WHAT YOU WILL DO - Your reply must contain exactly the lines running from the one with "DVZ Der Podcast: Frittenfett" to the last line of the entries below, both included, and no other lines.
[Opening DATASET EXTRACT section]
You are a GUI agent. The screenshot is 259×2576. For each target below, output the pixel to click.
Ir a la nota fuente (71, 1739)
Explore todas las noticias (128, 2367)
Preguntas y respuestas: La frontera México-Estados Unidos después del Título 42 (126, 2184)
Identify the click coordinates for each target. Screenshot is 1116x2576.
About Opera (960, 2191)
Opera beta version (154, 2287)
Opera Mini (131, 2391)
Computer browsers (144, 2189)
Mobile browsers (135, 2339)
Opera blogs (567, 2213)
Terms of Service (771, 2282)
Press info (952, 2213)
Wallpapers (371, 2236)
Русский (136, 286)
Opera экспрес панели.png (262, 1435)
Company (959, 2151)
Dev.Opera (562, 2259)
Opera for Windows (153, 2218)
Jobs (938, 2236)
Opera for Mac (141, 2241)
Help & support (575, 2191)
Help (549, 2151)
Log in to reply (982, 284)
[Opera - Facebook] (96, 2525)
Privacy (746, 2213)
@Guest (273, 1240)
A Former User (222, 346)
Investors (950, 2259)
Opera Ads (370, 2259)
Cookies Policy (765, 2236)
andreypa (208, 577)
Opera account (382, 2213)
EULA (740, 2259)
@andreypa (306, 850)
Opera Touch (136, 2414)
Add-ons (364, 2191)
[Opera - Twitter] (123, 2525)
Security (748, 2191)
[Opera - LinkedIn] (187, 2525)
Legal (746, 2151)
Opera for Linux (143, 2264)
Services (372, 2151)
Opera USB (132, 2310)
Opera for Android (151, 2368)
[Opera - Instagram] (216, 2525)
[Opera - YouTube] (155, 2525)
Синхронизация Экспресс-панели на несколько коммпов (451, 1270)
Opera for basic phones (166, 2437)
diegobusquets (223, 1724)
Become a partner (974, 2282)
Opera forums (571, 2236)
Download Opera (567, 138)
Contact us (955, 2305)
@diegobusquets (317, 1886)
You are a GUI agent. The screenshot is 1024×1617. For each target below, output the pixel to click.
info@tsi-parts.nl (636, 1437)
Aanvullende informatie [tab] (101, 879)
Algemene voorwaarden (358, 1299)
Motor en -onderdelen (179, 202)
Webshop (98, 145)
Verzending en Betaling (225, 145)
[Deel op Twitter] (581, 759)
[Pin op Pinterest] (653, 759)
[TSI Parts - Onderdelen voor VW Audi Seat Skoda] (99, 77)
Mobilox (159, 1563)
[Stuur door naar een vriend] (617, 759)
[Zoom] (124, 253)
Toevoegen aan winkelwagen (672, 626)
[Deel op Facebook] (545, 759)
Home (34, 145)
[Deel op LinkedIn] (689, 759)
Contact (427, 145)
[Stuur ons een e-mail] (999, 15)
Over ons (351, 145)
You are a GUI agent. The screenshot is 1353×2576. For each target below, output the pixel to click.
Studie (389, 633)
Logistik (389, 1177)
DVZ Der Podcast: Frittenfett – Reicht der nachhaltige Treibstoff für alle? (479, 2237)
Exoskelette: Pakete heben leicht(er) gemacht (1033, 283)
[Closing DATASET EXTRACT section]
OUTPUT -
DVZ Der Podcast: Frittenfett – Reicht der nachhaltige Treibstoff für alle? (479, 2237)
Exoskelette: Pakete heben leicht(er) gemacht (1033, 283)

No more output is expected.